## YOUR TASK
Restate the listing exactly and in full.

## PROVIDED DATA
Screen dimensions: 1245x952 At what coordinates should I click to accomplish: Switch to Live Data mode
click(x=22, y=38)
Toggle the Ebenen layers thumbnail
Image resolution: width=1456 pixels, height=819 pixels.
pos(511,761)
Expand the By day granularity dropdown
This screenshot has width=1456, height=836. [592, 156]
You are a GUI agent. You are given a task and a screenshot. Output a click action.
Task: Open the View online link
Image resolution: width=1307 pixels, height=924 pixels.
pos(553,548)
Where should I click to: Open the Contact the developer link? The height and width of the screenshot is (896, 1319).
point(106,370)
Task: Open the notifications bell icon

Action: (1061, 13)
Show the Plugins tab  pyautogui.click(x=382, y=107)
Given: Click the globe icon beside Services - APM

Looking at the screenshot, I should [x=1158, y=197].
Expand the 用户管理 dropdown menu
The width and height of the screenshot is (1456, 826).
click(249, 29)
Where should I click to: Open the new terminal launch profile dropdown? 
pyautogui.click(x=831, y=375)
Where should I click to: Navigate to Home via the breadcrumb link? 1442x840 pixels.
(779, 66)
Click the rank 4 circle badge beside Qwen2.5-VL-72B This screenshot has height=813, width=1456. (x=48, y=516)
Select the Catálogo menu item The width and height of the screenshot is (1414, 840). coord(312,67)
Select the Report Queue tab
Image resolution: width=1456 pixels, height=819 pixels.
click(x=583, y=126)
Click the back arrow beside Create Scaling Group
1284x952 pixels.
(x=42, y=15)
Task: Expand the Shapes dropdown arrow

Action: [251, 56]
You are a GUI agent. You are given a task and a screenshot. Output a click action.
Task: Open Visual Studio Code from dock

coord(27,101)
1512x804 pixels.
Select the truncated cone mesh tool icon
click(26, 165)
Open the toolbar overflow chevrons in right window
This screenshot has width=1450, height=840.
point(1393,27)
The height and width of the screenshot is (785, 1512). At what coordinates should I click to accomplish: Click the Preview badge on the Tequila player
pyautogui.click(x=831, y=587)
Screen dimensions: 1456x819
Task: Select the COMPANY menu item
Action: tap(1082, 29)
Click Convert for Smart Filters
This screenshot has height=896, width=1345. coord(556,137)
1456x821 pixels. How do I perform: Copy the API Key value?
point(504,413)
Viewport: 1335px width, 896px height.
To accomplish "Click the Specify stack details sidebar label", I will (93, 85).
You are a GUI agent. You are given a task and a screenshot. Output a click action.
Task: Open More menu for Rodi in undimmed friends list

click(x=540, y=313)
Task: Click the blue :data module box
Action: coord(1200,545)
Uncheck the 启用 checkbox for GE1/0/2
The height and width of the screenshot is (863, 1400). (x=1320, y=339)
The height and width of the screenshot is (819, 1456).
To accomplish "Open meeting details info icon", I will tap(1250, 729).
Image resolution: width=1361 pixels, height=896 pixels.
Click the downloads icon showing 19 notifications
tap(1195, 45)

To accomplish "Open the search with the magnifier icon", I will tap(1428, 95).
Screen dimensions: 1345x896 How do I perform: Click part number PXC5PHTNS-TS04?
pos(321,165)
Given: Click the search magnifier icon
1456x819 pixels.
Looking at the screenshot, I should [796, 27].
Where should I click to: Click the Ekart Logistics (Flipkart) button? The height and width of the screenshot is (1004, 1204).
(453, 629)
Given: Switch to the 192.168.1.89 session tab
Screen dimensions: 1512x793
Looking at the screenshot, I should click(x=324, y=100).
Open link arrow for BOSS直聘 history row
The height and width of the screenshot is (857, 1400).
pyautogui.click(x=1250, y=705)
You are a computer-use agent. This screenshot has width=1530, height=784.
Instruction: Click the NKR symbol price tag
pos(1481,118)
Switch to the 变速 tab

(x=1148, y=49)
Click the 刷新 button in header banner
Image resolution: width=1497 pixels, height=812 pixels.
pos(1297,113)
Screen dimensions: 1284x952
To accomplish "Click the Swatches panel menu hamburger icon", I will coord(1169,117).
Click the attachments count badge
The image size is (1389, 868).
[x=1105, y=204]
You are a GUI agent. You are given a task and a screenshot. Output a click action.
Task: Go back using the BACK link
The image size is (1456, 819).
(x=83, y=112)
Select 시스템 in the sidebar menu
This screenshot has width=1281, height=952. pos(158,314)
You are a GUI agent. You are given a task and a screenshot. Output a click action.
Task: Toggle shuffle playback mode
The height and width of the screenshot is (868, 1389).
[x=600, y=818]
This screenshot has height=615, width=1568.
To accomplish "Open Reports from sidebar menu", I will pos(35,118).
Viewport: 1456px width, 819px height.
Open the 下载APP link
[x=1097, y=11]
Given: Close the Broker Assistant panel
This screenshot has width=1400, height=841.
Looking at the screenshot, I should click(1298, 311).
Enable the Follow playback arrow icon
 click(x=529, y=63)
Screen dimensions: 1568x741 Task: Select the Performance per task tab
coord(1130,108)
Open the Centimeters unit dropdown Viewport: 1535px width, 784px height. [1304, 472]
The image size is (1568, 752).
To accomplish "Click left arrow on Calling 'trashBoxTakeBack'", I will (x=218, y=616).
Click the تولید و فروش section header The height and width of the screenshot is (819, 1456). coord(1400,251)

## ANSWER TO THIS PROBLEM
Screen dimensions: 1245x952 At what coordinates should I click to accomplish: Switch to Live Data mode
click(x=22, y=38)
Toggle the Ebenen layers thumbnail
Image resolution: width=1456 pixels, height=819 pixels.
pos(511,761)
Expand the By day granularity dropdown
This screenshot has width=1456, height=836. [592, 156]
You are a GUI agent. You are given a task and a screenshot. Output a click action.
Task: Open the View online link
Image resolution: width=1307 pixels, height=924 pixels.
pos(553,548)
Where should I click to: Open the Contact the developer link? The height and width of the screenshot is (896, 1319).
point(106,370)
Task: Open the notifications bell icon

Action: (1061, 13)
Show the Plugins tab  pyautogui.click(x=382, y=107)
Given: Click the globe icon beside Services - APM

Looking at the screenshot, I should [x=1158, y=197].
Expand the 用户管理 dropdown menu
The width and height of the screenshot is (1456, 826).
click(249, 29)
Where should I click to: Open the new terminal launch profile dropdown? 
pyautogui.click(x=831, y=375)
Where should I click to: Navigate to Home via the breadcrumb link? 1442x840 pixels.
(779, 66)
Click the rank 4 circle badge beside Qwen2.5-VL-72B This screenshot has height=813, width=1456. (x=48, y=516)
Select the Catálogo menu item The width and height of the screenshot is (1414, 840). coord(312,67)
Select the Report Queue tab
Image resolution: width=1456 pixels, height=819 pixels.
click(x=583, y=126)
Click the back arrow beside Create Scaling Group
1284x952 pixels.
(x=42, y=15)
Task: Expand the Shapes dropdown arrow

Action: [251, 56]
You are a GUI agent. You are given a task and a screenshot. Output a click action.
Task: Open Visual Studio Code from dock

coord(27,101)
1512x804 pixels.
Select the truncated cone mesh tool icon
click(26, 165)
Open the toolbar overflow chevrons in right window
This screenshot has width=1450, height=840.
point(1393,27)
The height and width of the screenshot is (785, 1512). At what coordinates should I click to accomplish: Click the Preview badge on the Tequila player
pyautogui.click(x=831, y=587)
Screen dimensions: 1456x819
Task: Select the COMPANY menu item
Action: tap(1082, 29)
Click Convert for Smart Filters
This screenshot has height=896, width=1345. coord(556,137)
1456x821 pixels. How do I perform: Copy the API Key value?
point(504,413)
Viewport: 1335px width, 896px height.
To accomplish "Click the Specify stack details sidebar label", I will (93, 85).
You are a GUI agent. You are given a task and a screenshot. Output a click action.
Task: Open More menu for Rodi in undimmed friends list

click(x=540, y=313)
Task: Click the blue :data module box
Action: coord(1200,545)
Uncheck the 启用 checkbox for GE1/0/2
The height and width of the screenshot is (863, 1400). (x=1320, y=339)
The height and width of the screenshot is (819, 1456).
To accomplish "Open meeting details info icon", I will tap(1250, 729).
Image resolution: width=1361 pixels, height=896 pixels.
Click the downloads icon showing 19 notifications
tap(1195, 45)

To accomplish "Open the search with the magnifier icon", I will tap(1428, 95).
Screen dimensions: 1345x896 How do I perform: Click part number PXC5PHTNS-TS04?
pos(321,165)
Given: Click the search magnifier icon
1456x819 pixels.
Looking at the screenshot, I should [796, 27].
Where should I click to: Click the Ekart Logistics (Flipkart) button? The height and width of the screenshot is (1004, 1204).
(453, 629)
Given: Switch to the 192.168.1.89 session tab
Screen dimensions: 1512x793
Looking at the screenshot, I should click(x=324, y=100).
Open link arrow for BOSS直聘 history row
The height and width of the screenshot is (857, 1400).
pyautogui.click(x=1250, y=705)
You are a computer-use agent. This screenshot has width=1530, height=784.
Instruction: Click the NKR symbol price tag
pos(1481,118)
Switch to the 变速 tab

(x=1148, y=49)
Click the 刷新 button in header banner
Image resolution: width=1497 pixels, height=812 pixels.
pos(1297,113)
Screen dimensions: 1284x952
To accomplish "Click the Swatches panel menu hamburger icon", I will coord(1169,117).
Click the attachments count badge
The image size is (1389, 868).
[x=1105, y=204]
You are a GUI agent. You are given a task and a screenshot. Output a click action.
Task: Go back using the BACK link
The image size is (1456, 819).
(x=83, y=112)
Select 시스템 in the sidebar menu
This screenshot has width=1281, height=952. pos(158,314)
You are a GUI agent. You are given a task and a screenshot. Output a click action.
Task: Toggle shuffle playback mode
The height and width of the screenshot is (868, 1389).
[x=600, y=818]
This screenshot has height=615, width=1568.
To accomplish "Open Reports from sidebar menu", I will pos(35,118).
Viewport: 1456px width, 819px height.
Open the 下载APP link
[x=1097, y=11]
Given: Close the Broker Assistant panel
This screenshot has width=1400, height=841.
Looking at the screenshot, I should click(1298, 311).
Enable the Follow playback arrow icon
 click(x=529, y=63)
Screen dimensions: 1568x741 Task: Select the Performance per task tab
coord(1130,108)
Open the Centimeters unit dropdown Viewport: 1535px width, 784px height. [1304, 472]
The image size is (1568, 752).
To accomplish "Click left arrow on Calling 'trashBoxTakeBack'", I will (x=218, y=616).
Click the تولید و فروش section header The height and width of the screenshot is (819, 1456). coord(1400,251)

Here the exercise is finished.